Task details » Set down exactly each line of the entries below, beginning at the one that contains "[Facebook-f] (583, 2545)" and ending at the last, and no others.
--- Records for this task ---
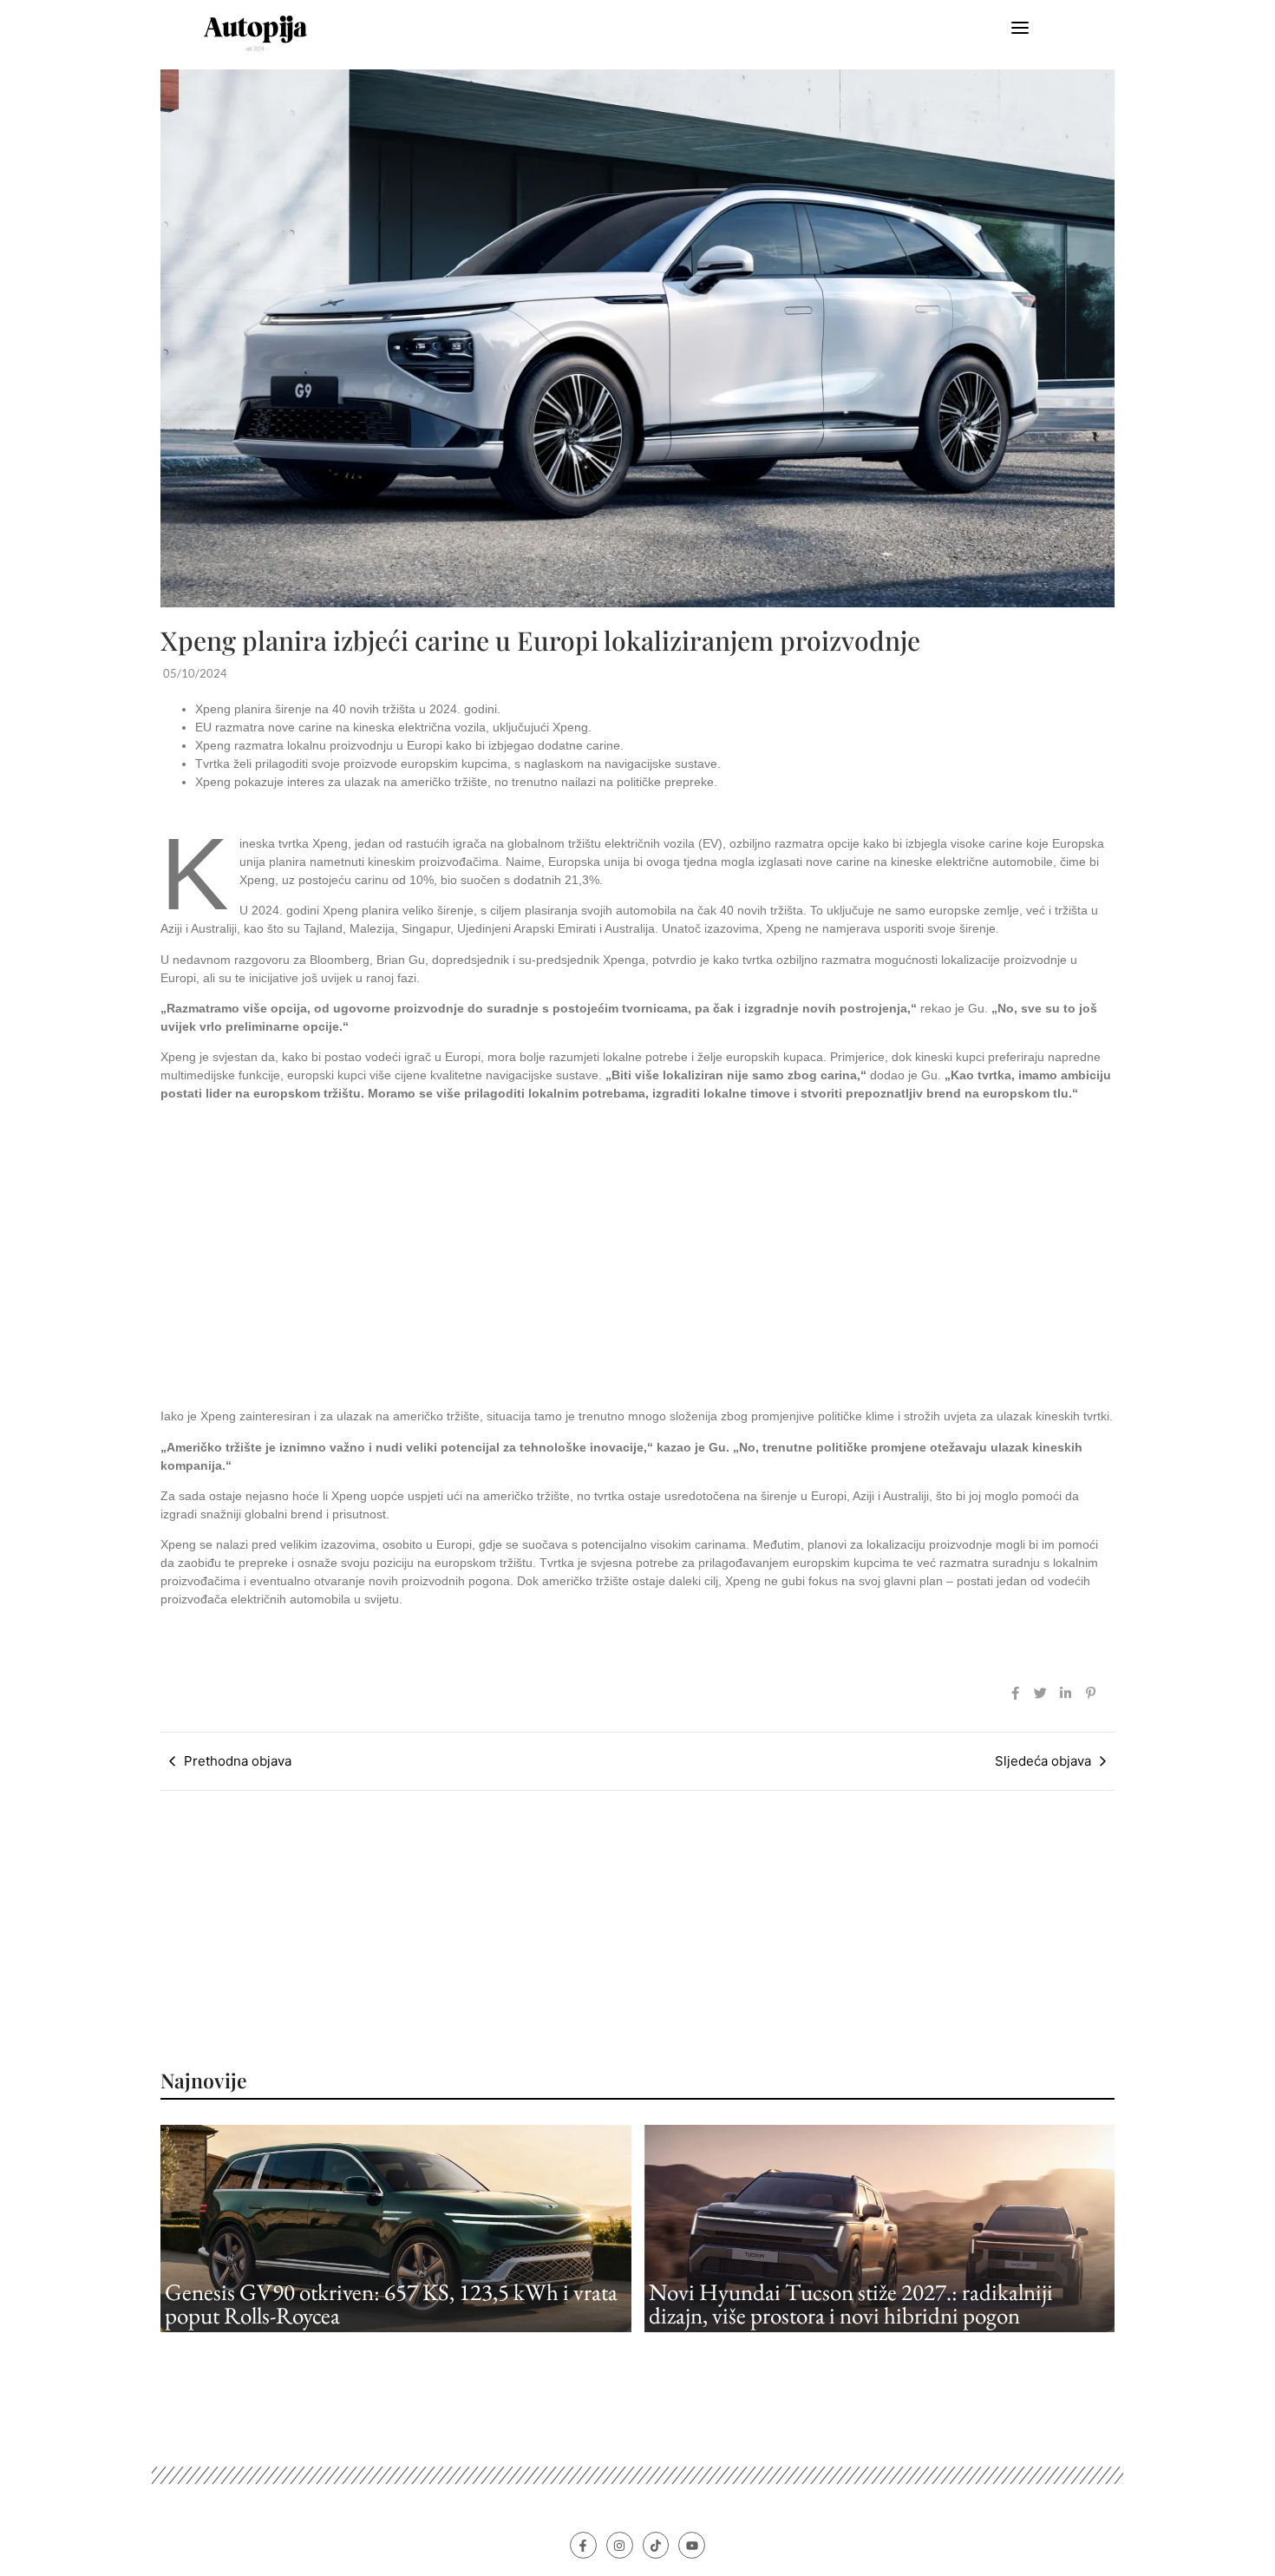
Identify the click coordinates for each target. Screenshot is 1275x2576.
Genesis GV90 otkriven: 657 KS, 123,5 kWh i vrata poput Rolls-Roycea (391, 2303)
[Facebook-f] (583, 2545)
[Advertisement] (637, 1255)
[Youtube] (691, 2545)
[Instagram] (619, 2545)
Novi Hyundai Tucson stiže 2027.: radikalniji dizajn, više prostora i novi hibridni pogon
---
Response to this task »
[Facebook-f] (583, 2545)
[Advertisement] (637, 1255)
[Youtube] (691, 2545)
[Instagram] (619, 2545)
Novi Hyundai Tucson stiže 2027.: radikalniji dizajn, više prostora i novi hibridni pogon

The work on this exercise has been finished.